━━━ SOURCE DATA

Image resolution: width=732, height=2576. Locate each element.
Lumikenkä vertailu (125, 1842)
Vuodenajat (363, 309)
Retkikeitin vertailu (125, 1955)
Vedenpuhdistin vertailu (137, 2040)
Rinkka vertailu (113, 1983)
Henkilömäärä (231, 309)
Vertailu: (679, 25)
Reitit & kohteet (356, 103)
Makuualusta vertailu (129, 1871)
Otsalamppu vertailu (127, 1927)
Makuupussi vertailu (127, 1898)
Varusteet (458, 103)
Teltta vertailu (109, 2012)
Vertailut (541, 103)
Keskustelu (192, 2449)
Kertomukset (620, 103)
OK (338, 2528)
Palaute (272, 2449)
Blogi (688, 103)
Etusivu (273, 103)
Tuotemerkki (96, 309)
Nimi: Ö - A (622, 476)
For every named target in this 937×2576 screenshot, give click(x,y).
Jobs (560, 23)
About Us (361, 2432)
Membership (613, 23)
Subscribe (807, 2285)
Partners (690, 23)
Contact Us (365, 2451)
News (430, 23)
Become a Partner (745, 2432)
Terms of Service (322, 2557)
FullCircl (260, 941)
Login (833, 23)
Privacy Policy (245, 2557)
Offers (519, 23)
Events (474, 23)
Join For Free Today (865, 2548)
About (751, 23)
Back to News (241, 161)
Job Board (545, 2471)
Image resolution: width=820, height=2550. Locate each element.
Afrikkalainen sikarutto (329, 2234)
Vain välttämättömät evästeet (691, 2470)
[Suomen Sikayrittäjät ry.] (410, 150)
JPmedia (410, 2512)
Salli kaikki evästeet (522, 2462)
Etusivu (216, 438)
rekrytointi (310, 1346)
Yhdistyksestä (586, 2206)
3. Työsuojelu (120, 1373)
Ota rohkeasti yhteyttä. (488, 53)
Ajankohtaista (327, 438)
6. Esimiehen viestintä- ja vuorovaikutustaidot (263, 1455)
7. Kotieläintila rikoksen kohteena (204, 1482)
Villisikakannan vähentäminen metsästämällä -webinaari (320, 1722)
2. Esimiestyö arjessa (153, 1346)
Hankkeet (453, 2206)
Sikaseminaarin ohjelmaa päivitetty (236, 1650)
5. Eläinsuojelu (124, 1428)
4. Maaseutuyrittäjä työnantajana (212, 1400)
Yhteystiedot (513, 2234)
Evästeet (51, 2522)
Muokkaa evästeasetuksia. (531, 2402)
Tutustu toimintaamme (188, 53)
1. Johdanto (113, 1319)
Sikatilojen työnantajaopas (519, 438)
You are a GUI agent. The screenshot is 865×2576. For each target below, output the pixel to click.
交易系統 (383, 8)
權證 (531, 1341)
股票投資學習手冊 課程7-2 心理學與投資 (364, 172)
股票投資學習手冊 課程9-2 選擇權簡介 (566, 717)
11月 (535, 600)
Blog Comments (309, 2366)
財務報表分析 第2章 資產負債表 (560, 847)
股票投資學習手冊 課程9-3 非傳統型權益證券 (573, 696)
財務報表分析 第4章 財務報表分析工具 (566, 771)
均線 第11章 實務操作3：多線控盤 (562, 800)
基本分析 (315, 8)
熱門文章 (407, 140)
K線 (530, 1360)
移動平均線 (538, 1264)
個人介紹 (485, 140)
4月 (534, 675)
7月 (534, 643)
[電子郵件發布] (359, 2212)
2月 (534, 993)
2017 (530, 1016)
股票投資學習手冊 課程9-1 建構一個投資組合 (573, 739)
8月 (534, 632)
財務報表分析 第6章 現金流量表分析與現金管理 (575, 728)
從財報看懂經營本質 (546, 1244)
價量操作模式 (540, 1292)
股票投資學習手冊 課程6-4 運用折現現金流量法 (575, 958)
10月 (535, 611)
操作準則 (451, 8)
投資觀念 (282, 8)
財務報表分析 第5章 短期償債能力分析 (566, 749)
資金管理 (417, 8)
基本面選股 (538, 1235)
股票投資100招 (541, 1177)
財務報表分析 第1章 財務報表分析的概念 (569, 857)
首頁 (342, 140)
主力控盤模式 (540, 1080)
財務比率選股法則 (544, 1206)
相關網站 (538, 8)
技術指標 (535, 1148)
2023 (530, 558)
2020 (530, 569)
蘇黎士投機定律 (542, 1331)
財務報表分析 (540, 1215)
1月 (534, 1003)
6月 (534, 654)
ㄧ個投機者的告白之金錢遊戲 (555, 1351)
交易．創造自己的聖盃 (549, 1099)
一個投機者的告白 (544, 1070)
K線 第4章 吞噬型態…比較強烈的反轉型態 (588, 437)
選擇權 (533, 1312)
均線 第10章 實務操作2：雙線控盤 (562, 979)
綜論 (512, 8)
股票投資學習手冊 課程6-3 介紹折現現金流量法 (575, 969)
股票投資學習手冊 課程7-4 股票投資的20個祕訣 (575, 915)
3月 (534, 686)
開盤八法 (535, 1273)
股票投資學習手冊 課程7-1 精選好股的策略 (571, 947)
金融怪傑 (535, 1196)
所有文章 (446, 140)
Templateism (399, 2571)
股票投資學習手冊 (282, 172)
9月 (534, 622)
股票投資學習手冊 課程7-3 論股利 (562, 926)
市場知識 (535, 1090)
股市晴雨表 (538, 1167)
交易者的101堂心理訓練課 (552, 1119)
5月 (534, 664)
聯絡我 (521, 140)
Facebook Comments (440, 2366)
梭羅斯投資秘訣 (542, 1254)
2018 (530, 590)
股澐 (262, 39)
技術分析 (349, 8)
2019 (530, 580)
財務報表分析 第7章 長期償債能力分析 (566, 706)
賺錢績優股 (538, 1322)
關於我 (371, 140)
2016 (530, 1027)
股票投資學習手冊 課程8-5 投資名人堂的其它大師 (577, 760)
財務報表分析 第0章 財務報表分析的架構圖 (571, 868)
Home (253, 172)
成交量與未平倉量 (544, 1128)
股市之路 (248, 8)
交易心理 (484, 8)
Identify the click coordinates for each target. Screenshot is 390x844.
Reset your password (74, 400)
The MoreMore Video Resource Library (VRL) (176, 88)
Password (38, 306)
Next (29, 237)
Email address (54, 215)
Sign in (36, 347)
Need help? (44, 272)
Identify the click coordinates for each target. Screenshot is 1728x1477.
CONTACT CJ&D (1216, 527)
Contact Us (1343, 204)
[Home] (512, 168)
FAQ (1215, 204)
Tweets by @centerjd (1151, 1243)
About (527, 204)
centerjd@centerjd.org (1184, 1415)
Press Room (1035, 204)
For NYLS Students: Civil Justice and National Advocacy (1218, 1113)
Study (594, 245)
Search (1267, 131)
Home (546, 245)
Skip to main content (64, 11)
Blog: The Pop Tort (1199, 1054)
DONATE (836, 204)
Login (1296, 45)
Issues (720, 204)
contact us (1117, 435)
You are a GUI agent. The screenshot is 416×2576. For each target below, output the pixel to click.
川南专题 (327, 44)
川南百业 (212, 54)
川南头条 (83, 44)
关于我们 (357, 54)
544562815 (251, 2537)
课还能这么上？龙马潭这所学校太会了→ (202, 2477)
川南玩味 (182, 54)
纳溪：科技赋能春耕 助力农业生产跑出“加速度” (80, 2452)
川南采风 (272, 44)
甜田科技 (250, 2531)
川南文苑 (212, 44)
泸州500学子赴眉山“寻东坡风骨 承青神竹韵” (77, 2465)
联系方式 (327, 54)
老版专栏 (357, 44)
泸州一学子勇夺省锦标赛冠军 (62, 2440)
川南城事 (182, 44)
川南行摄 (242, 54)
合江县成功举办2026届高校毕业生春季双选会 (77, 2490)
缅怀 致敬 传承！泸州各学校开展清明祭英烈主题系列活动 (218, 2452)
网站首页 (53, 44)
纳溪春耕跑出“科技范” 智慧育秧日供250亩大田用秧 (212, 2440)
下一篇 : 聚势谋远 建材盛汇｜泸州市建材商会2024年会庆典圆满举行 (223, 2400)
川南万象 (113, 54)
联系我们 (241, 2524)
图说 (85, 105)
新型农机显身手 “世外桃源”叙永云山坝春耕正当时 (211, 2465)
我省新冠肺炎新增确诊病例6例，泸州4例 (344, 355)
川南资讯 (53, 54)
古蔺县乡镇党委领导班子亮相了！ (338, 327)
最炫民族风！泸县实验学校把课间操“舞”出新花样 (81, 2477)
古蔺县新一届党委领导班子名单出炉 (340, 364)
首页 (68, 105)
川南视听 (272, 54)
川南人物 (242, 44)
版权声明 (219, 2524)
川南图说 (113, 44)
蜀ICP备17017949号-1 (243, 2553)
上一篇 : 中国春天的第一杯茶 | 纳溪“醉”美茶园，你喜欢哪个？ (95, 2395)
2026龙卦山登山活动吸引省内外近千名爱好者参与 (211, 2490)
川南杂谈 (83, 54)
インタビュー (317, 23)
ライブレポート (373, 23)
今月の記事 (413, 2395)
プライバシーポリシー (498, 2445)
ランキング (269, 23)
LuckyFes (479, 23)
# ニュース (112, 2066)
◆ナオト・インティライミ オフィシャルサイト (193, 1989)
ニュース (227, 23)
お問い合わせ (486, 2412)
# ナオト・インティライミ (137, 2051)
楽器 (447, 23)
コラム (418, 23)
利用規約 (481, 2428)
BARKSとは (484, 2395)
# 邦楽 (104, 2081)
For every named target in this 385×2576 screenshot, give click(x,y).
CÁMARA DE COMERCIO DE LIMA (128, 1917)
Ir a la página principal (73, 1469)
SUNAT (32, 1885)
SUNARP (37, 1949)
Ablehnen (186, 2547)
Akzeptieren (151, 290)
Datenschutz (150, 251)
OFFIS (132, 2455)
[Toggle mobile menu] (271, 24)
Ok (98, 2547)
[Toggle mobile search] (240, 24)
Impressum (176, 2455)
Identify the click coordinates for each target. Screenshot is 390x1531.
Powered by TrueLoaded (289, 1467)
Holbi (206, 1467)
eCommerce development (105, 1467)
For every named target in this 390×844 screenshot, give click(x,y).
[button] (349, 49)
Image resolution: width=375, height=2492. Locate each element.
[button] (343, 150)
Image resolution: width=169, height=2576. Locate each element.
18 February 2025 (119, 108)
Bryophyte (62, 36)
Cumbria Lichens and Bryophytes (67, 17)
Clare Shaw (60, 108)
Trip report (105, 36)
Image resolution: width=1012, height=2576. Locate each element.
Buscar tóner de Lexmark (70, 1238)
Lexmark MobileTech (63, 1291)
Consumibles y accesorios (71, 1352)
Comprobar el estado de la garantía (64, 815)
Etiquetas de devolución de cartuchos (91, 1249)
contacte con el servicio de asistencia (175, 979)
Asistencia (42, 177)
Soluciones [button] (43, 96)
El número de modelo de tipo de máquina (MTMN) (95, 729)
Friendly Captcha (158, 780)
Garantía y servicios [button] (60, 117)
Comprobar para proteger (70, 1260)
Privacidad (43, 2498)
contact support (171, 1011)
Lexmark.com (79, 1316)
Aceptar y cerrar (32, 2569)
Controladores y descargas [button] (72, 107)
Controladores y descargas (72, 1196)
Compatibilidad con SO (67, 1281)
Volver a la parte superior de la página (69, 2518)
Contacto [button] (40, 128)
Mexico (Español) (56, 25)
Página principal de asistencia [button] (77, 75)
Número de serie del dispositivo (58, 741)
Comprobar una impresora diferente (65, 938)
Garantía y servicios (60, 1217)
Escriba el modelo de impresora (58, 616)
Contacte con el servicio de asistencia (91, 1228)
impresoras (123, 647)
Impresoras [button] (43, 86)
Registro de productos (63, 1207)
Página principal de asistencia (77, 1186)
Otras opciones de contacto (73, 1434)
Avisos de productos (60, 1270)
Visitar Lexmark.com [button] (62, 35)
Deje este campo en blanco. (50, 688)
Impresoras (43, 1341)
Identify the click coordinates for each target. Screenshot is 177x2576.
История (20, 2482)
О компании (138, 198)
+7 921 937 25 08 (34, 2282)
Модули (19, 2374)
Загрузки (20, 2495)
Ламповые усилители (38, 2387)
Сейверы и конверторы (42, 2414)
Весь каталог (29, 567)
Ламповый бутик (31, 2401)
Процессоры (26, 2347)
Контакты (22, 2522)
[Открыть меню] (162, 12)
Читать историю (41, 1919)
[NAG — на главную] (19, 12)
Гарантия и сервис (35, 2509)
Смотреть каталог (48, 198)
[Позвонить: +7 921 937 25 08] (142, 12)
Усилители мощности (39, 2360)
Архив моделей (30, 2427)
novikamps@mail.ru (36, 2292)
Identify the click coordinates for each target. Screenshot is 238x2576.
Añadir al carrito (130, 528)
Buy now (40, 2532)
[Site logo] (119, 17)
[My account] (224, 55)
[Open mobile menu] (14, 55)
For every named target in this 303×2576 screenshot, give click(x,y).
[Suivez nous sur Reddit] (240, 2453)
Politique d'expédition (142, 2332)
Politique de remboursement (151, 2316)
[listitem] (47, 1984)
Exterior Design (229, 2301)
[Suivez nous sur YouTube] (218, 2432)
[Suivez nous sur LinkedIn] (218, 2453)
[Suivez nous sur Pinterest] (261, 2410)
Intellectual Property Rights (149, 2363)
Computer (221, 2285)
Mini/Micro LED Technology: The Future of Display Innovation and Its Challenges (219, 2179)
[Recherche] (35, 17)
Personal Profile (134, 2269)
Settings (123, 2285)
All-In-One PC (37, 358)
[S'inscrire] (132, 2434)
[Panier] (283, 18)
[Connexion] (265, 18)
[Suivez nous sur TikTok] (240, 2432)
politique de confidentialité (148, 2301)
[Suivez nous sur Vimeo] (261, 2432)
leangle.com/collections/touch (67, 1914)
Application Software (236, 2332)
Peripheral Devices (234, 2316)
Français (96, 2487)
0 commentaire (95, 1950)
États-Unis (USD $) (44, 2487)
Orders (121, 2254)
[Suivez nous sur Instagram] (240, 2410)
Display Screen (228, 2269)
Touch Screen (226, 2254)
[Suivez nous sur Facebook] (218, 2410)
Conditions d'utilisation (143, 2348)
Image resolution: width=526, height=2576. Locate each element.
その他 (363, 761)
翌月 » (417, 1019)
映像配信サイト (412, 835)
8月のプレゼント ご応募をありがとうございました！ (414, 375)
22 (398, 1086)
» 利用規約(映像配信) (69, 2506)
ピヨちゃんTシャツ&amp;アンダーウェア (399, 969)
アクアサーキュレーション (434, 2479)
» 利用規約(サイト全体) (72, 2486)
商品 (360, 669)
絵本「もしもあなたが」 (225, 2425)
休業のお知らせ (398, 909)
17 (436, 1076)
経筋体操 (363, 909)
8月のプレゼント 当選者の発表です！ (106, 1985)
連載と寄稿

━━━━━━

> _DIRECTIONS_
All lines above containing the string "every": copy each one.

> _ANSWER TO THE PROBLEM_
For every named target in this 937×2576 screenshot, give click(x,y).
For every named target in this 385×2576 screenshot, give click(x,y).
For every named target in this 390×844 screenshot, give click(x,y).
For every named target in this 303×2576 screenshot, give click(x,y).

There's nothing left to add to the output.